Intuitively, I thought it would be good to unfriend my ex because I truly thought another woman was coming on to him by asking what he liked to do and he biffed the opportunity. He was lonely at the time, so getting out his way so he could date would be a possible remedy for that.
I called him to explain how uncomfortable this made me on Facebook and told him that although I like being his friend, Facebooking is awkward. I let him know I'd be here if he needed me and that I've prayed for him since I first saw him at fifteen and I'd pray for him until the day I die.
One down....
One week later I was hanging out with a group of politicians, I tried to buy a cup of coffee and my credit card was declined. My money was gone.
I confronted my legal spouse and learned he'd been lying about our finances....still... With the sole exception of money he put into a private account in his name only, we were broke.
I can't figure out how to have a relationship with someone I can't trust. I've been struggling with money since.
And another one bites the dust. My cell phone soon followed suit.
In September, my cell phone fell into a box of industrial magnets. It ceased to work. Since, I could no longer afford it anyway, I transferred the number to a pre-paid phone service once the contract was over.

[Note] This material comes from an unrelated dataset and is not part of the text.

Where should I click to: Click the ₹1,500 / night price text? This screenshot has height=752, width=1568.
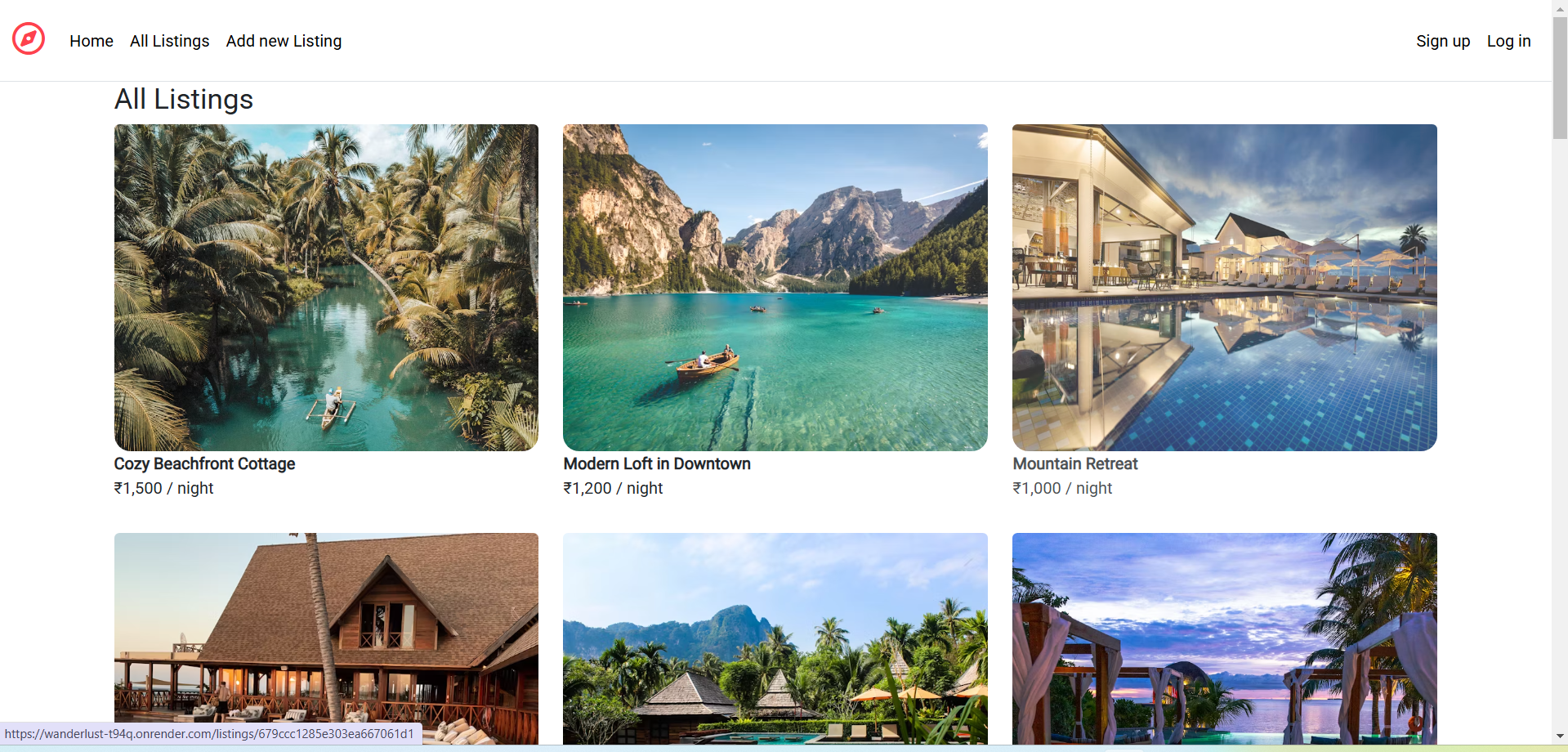163,488
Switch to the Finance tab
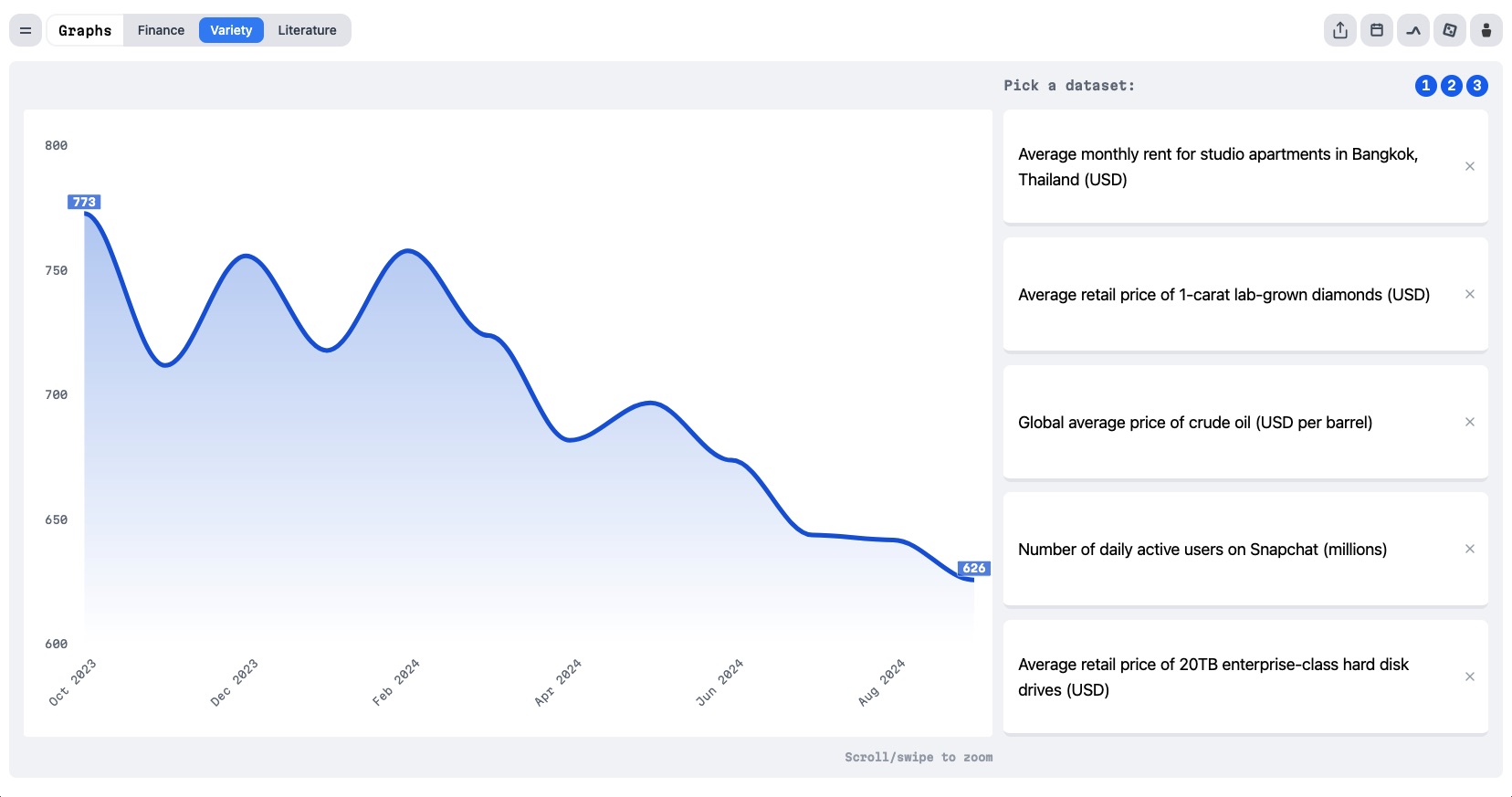Screen dimensions: 1512x797 (x=161, y=30)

Luckily, in October a couple of people found a web store I thought I'd shut down years ago and ordered $200 worth of recordings. I had spending money and realized a way to bring in an income.
I bought and received a brand new LG phone in November. This phone doesn't use a SIM card, so I couldn't save the information on the old one.

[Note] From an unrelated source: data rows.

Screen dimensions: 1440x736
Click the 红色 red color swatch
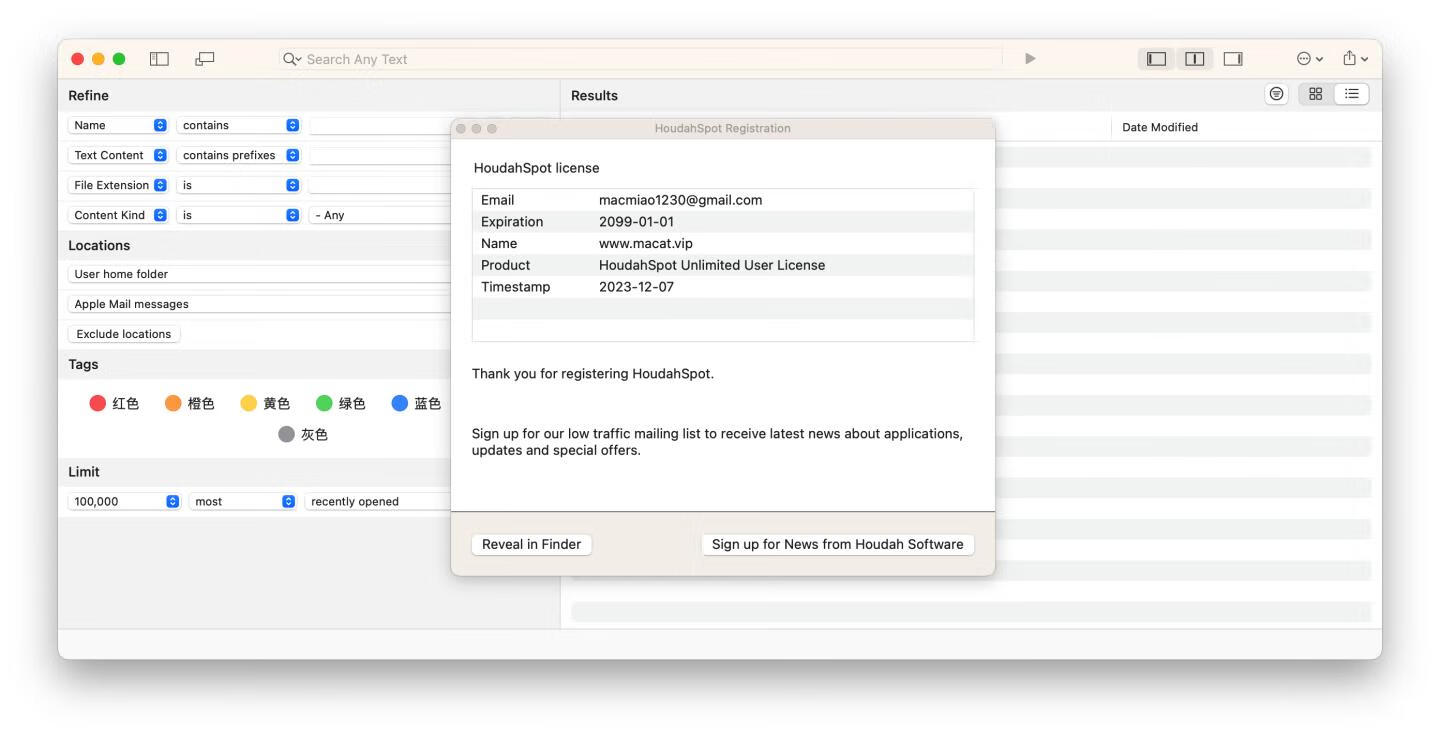98,402
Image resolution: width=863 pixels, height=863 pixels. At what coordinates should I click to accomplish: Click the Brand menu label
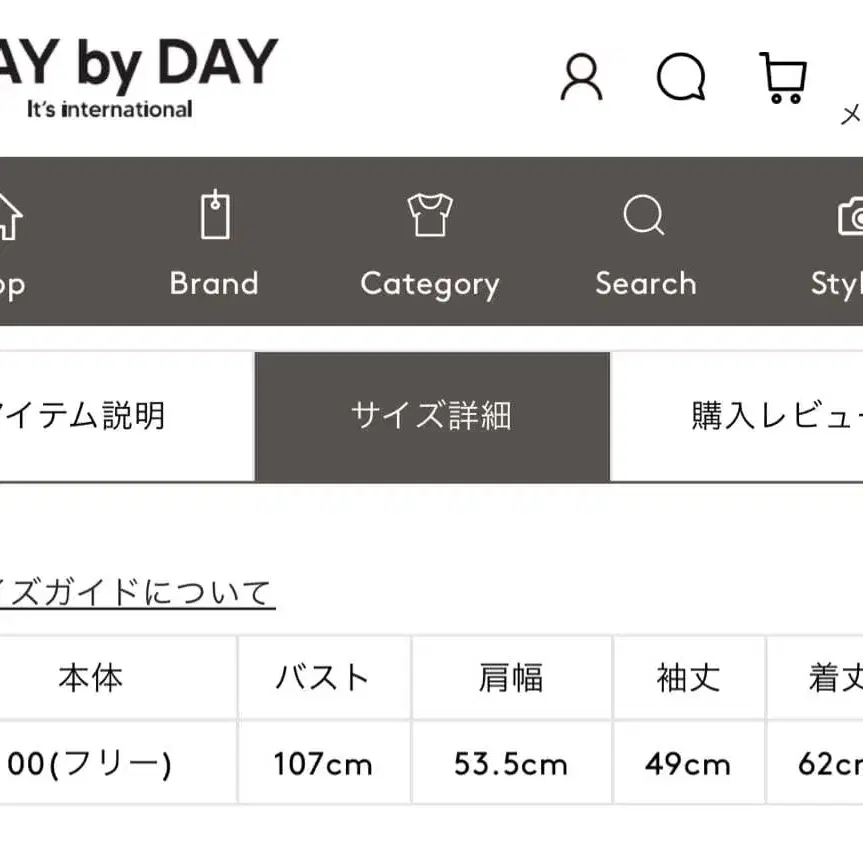pos(214,284)
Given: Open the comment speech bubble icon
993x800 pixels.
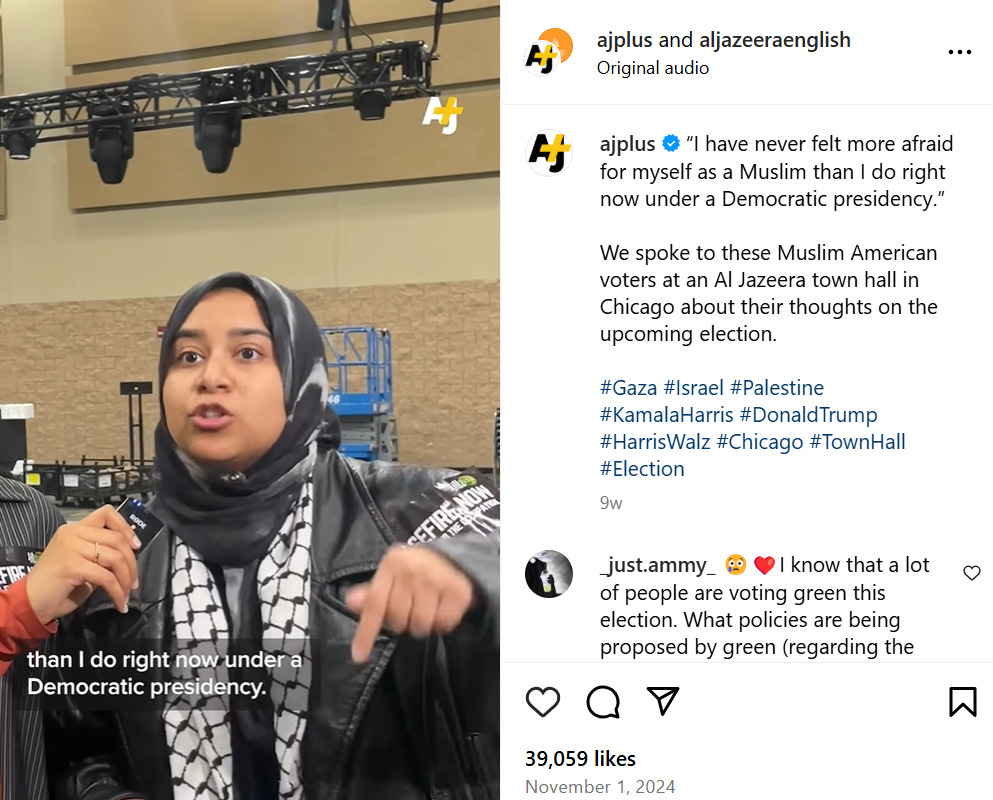Looking at the screenshot, I should pyautogui.click(x=603, y=702).
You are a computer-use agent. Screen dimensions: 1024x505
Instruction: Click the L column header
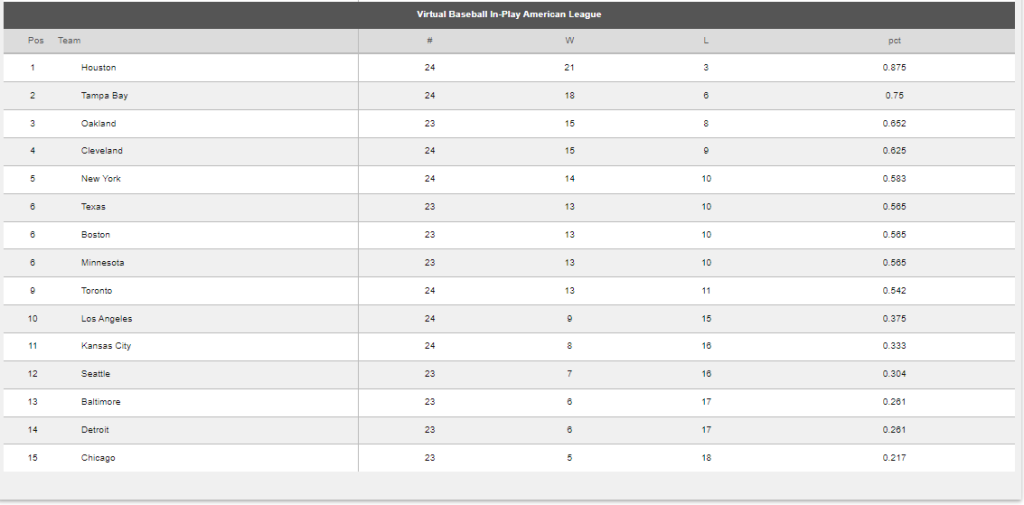click(706, 41)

I activated the new phone around Thanksgiving. I don't know how many calls I missed during that eight week period.
The week of Thanksgiving, I had the flu and spent about three days bedridden with the phone at my side. There was a text message at one point which read
I'm happy that you are in my life.
I didn't recognize the number. It was local. The last two digits, if I remember, were 29. I put the phone down and drifted back to sleep.
When I finally felt well enough to move, I went shopping with my extended family and put in the back of a crowded minivan. I promised to cook them a belated Thanksgiving dinner. They didn't want me shopping alone.
On that day, I had my phone in a tiny cloth purse, which I set down into a puddle of a child's orange soda!
My phone was dripping wet. I took it apart and set it to try.
I finally got around to using it last week. It seems to be working fine now. The data is gone. The message was gone.
I called my friends, retrieved their phone numbers and cannot fathom who would send me such a message; none of my friend's phone numbers or other contacts have numbers which end in 29.
Weird...
Whoever you are, I'm happy you're in my life, too. If you have that phone number, you are incredibly special to me. I don't share my private cell phone number with just anyone.
I did meet a couple of nice men in July. Two are friends I've known online for years but only met in person recently. One gives me "the look" but, alas, I like him too much to even think about destroying his faith in women. After three years of exes, I know my own shortcomings...I'm not about to push my crappy self on any man I adore so much.
Love,
S.
Edit 1/3/11 - I thought I knew who it was...
I was wrong.
Maybe it was a telemarketer.
Hmmmm.....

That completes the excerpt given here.